▶ _Excerpted data_
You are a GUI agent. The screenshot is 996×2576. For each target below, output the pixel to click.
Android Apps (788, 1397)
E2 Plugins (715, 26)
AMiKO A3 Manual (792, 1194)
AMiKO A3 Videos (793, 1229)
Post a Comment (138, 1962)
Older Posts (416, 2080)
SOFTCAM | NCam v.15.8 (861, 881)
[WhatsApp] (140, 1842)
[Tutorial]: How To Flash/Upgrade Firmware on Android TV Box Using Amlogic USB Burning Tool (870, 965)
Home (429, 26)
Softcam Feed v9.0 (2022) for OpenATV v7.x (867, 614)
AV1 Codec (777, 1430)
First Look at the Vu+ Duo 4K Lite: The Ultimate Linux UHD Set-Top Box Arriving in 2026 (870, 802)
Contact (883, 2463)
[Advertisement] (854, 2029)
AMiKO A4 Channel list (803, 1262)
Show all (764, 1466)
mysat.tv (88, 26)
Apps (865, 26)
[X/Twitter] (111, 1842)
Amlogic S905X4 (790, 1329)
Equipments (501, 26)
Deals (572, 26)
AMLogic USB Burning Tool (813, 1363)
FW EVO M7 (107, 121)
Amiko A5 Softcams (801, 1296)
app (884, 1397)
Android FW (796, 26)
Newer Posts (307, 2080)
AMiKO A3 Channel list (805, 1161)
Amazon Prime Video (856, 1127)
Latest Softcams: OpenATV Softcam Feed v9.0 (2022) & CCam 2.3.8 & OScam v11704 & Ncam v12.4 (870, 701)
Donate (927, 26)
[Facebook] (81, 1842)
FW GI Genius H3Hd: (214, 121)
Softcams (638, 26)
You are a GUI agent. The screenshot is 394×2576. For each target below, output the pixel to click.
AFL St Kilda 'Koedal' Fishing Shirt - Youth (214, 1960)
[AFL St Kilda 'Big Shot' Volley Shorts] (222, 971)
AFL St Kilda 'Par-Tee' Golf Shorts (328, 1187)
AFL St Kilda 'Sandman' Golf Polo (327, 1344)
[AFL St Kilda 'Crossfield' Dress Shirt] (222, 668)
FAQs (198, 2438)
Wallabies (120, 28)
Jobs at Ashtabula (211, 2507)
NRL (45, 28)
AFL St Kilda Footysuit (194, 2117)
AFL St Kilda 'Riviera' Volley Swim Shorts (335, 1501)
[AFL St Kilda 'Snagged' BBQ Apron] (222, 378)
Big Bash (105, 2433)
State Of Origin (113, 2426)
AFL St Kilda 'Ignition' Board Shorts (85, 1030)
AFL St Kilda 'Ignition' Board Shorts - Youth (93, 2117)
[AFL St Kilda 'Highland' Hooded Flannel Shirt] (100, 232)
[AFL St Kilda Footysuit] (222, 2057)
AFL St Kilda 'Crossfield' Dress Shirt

▶ _Problem requirements_
For each line in the data that holds "agent", add one to a count, then report that count alone.

▶ _Task result_
2